* [WHAT TO WORK ON]
1 > In the bond beam thread, why does dakzaag expect to do a lot of hand filling on the block job?
2 > Write out everything in the bond beam thread from "It's been a" down to "block per bag...".

* [SOURCE EXTRACT]
# Bond beam area



## dakzaag (Jan 6, 2009)

Any one on line that can help me with the area of an 8" bond beam. 

Doing a bid and I cant find the formula for calculating the amount of concrete I need to fill the bond beam. 

I must not be wording it right cause all I get from google is a hundred different ways to make a bond beam block.

I have several calculators on line for estimating grout, but they do not include bond beam calculations.

Thanks for any help.


----------



## 6stringmason (May 20, 2005)

8" bond beam, lets see.. .cant you figure it like youre pouring a slab?

you know its 15 5/8" long, and I would guess maybe 6.5" height and maybe 5.5" width of the cavity. I couldnt find anything either so Im just guessing here. And I dont remember exactly what the cavity dimensions are.


----------



## concretemasonry (Dec 1, 2006)

Are you filling a bond beam block or trying to make and form one using concrete?

For block filling, use 50% of the gross volume (or area) for your general calculations.

This will be close, but waste and slop and difference between different manufacturers units could be up to another 20%.


----------



## CJKarl (Nov 21, 2006)

I just called the guys that made the block. They gave me the exact cu.ft. per block.


----------



## concretemasonry (Dec 1, 2006)

Not all bond beams are the same, especially in different areas. A big factor will be the slop and waste, especially for a smaller job.

Amount to fill the block can depend on whether it is just a solid bottom bond beam or a pour through type common in partially and fully reinforced construction.

For an 8" walls, the bond beam if it is a solid bottom, will probably have just a bottom and two face shells. If it has a center web (longitudinal) the bottom may be thinner.


----------



## masonlifer (Jun 10, 2007)

It's been a while since my last block job, but I think I generally figured about 100 x 8" bond beam per yard of pump mix blockfill.


----------



## Rockmonster (Nov 15, 2007)

Although I haven't pumped in years, the number that always stayed with me was 100 as well. So if you're mixing by hand, that's 15-20 block per bag...


----------



## jomama (Oct 25, 2008)

For a regular, solid bottom (U Block) BB, I figure 50% as Dick stated.

If they're knock-out BB's, I figure more along the lines of Ivany block, which are 2/3's the volume.


----------



## dakzaag (Jan 6, 2009)

Thanks for the help. 100 block per yard is close enough for me at this point. 

I didn't know that grout pumps were so hard to come by. No one wants to rent them around here cause they don't get cleaned out. Looks like I will be doing a lot of hand filling if I get this block job.


----------



## wazez (Oct 25, 2008)

100 block @ yard is what I figure also. Doing core fill by hand is not that bad with some smaller buckets if you have a way to get it on the scaffold. Just be ready to work hard for a little while and be thankful you don't have to mix it by hand.

* [DATA SECTION]
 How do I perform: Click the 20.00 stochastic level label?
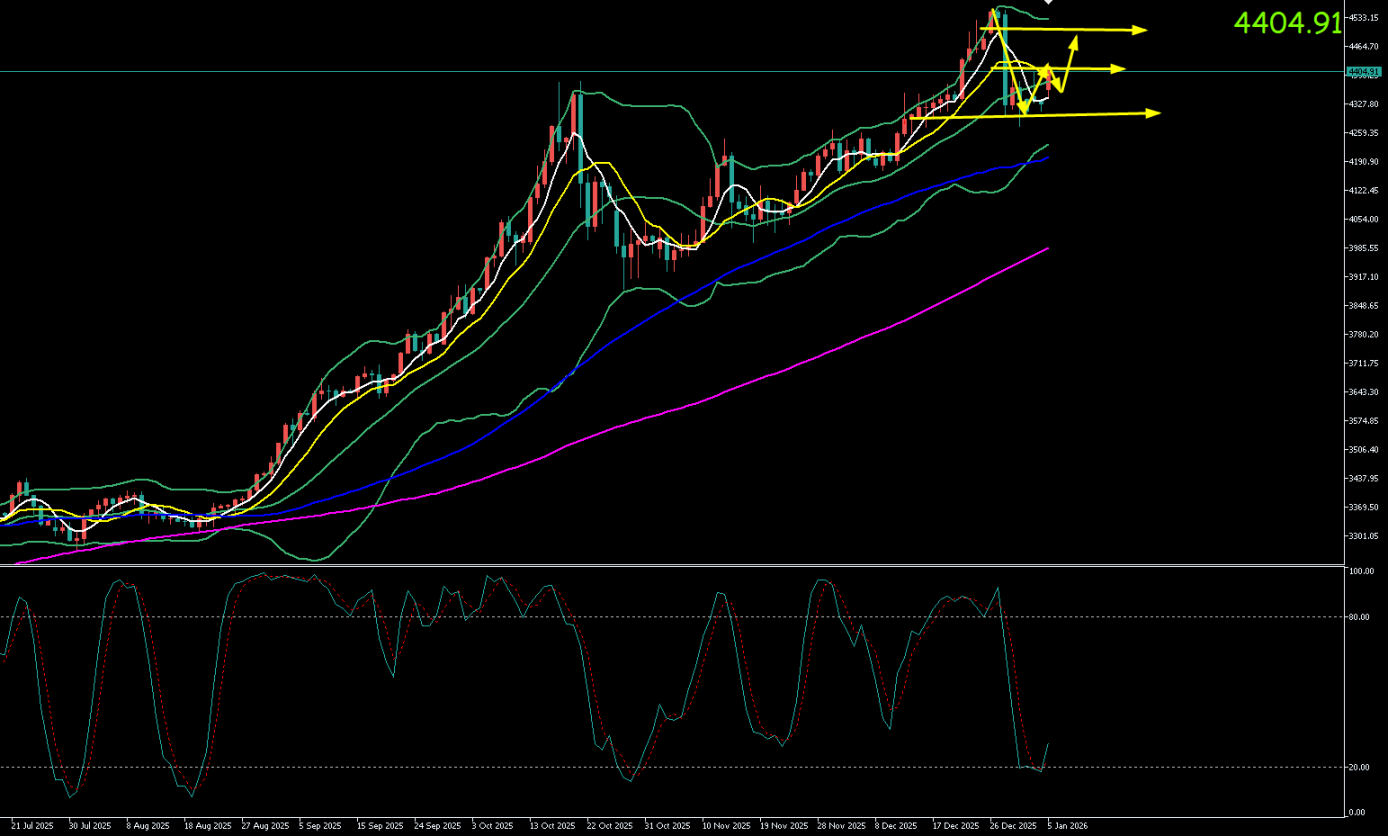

* [SOLVED PROBLEMS]
1 > Grout pumps are hard to come by locally. No one there wants to rent them out because they don't get cleaned out.

2 >
It's been a while since my last block job, but I think I generally figured about 100 x 8" bond beam per yard of pump mix blockfill.


----------



## Rockmonster (Nov 15, 2007)

Although I haven't pumped in years, the number that always stayed with me was 100 as well. So if you're mixing by hand, that's 15-20 block per bag...